» Tasks for this exercise:
A) In the sketch review, answer each question on its own line:
(i) What does Che say the Canadian hotel is called?
(ii) Who plays Pat the Pilot Hunk?
(iii) Which video game is the voiceover audio being recorded for?
B) Which performers does the sketch review name as appearing in the segments it describes? List every one.

» Document excerpt:
• • • • •
In its second chunk, Update takes on Harvey Weinstein’s walker, Greece’s first female president, and a Canadian hotel in which visitors can stay free on Valentine’s Day if they prove they conceived a child — according to Che, it’s called the “Leave It Inn.” Ego Nwodim comes on as professor of African-American studies Angie Hynes, and rather than talk about Rosa Parks and Martin Luther King Jr., Hynes wants to talk about lesser-known figures in black history. Cynthia Woods, for instance, is a bitch that Hynes thought was her friend. “She is black and she is history … to me,” says Hynes. This vehicle for this vendetta is just the right balance of smart and silly, and it’s so nice to see Nwodim get time as an Update character.
In this edition of the ongoing Bachelor-style reality show sketch, Pat the Pilot Hunk (Watt) sits on a bench as a bunch of lady contestants spills their guts and seduce him. One of the contestants (who are all named Hannah) is “brutally fragile at home,” so on set “the wheels come off.” One died in the previous episode, one is carried off for confessing she turned 30, and one is worried because the “producers confiscated my vitamins and gave me a knife.” Though the format doesn’t change, these parodies are as bonkers as they are brutal, and the density of the jokes is impressive. It’s also a perfect sketch for Watt, who not only looks the part but doesn’t have all that much to do.
J.J. Watt steps into the voiceover booth to record audio to be used with his character in the new Madden ’21 video game. With the encouragement of the engineers (Mikey Day, Ego Nwodim), Watt reads a few exclamations celebrating his hits, followed by a few questionable ones such as “Whoopsies,” and “Captain Clumsy strikes again.” While Watt would rather not mock a nearby kid who’s in a wheelchair, that’s what’s in the script. Though there’s a long ramp up to the weirder and more sniveling lines, the specifics are funny. Watt hits his one note of annoyance, while Day and Nwodim offer one note of calm reassurance, so there’s not a lot of movement over the course of the scene.
• • • • •
» Source excerpt:

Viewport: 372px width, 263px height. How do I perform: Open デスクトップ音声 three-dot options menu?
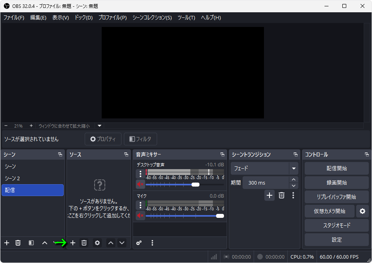tap(140, 174)
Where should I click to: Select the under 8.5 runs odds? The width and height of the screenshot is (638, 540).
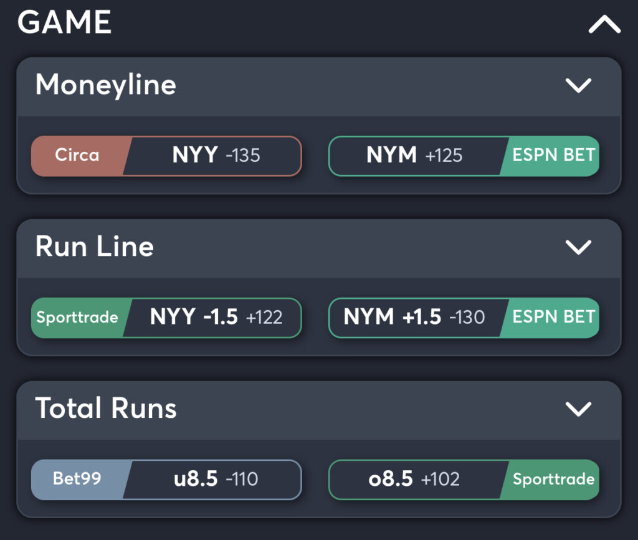(215, 480)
• • • • •
» Written answers:
A)
(i) The "Leave It Inn."
(ii) Watt.
(iii) Madden '21.

B) Che, Ego Nwodim, J.J. Watt, Mikey Day